WHAT IS REQUIRED:
Exactly as written, print each record in the listing.

PROVIDED INFORMATION:

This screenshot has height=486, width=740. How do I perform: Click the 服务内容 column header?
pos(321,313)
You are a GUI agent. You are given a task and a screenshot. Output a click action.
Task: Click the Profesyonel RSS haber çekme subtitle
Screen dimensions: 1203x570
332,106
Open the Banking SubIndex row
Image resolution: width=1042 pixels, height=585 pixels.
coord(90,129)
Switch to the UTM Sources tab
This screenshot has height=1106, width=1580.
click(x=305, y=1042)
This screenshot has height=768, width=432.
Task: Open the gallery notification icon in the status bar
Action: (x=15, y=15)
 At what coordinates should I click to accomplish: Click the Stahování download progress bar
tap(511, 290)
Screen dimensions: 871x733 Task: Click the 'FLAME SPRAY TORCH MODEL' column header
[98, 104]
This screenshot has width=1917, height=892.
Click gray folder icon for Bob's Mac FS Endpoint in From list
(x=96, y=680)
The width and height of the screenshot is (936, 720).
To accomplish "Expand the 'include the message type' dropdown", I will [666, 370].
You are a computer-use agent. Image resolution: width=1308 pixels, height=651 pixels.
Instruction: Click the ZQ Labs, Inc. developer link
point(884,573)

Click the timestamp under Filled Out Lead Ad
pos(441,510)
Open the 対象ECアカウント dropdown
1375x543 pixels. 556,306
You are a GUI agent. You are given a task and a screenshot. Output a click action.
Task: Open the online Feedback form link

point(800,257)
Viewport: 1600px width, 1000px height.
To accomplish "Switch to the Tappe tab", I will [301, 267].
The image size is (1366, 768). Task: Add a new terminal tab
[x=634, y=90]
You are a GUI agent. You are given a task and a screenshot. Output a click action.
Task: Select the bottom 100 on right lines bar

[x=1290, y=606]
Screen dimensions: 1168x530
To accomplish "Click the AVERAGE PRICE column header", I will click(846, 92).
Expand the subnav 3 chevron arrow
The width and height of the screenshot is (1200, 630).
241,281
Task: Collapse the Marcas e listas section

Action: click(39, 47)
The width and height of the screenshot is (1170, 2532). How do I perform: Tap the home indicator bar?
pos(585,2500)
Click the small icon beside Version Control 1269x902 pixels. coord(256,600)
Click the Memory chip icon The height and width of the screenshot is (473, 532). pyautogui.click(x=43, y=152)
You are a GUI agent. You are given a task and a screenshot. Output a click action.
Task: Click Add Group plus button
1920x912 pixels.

EXERCISE RESPONSE:
This screenshot has height=486, width=740. How do I perform: Click the 服务内容 column header?
pos(321,313)
You are a GUI agent. You are given a task and a screenshot. Output a click action.
Task: Click the Profesyonel RSS haber çekme subtitle
Screen dimensions: 1203x570
332,106
Open the Banking SubIndex row
Image resolution: width=1042 pixels, height=585 pixels.
coord(90,129)
Switch to the UTM Sources tab
This screenshot has height=1106, width=1580.
click(x=305, y=1042)
This screenshot has height=768, width=432.
Task: Open the gallery notification icon in the status bar
Action: (x=15, y=15)
 At what coordinates should I click to accomplish: Click the Stahování download progress bar
tap(511, 290)
Screen dimensions: 871x733 Task: Click the 'FLAME SPRAY TORCH MODEL' column header
[98, 104]
This screenshot has width=1917, height=892.
Click gray folder icon for Bob's Mac FS Endpoint in From list
(x=96, y=680)
The width and height of the screenshot is (936, 720).
To accomplish "Expand the 'include the message type' dropdown", I will [666, 370].
You are a computer-use agent. Image resolution: width=1308 pixels, height=651 pixels.
Instruction: Click the ZQ Labs, Inc. developer link
point(884,573)

Click the timestamp under Filled Out Lead Ad
pos(441,510)
Open the 対象ECアカウント dropdown
1375x543 pixels. 556,306
You are a GUI agent. You are given a task and a screenshot. Output a click action.
Task: Open the online Feedback form link

point(800,257)
Viewport: 1600px width, 1000px height.
To accomplish "Switch to the Tappe tab", I will [301, 267].
The image size is (1366, 768). Task: Add a new terminal tab
[x=634, y=90]
You are a GUI agent. You are given a task and a screenshot. Output a click action.
Task: Select the bottom 100 on right lines bar

[x=1290, y=606]
Screen dimensions: 1168x530
To accomplish "Click the AVERAGE PRICE column header", I will click(846, 92).
Expand the subnav 3 chevron arrow
The width and height of the screenshot is (1200, 630).
241,281
Task: Collapse the Marcas e listas section

Action: click(39, 47)
The width and height of the screenshot is (1170, 2532). How do I perform: Tap the home indicator bar?
pos(585,2500)
Click the small icon beside Version Control 1269x902 pixels. coord(256,600)
Click the Memory chip icon The height and width of the screenshot is (473, 532). pyautogui.click(x=43, y=152)
You are a GUI agent. You are given a task and a screenshot. Output a click action.
Task: Click Add Group plus button
1920x912 pixels.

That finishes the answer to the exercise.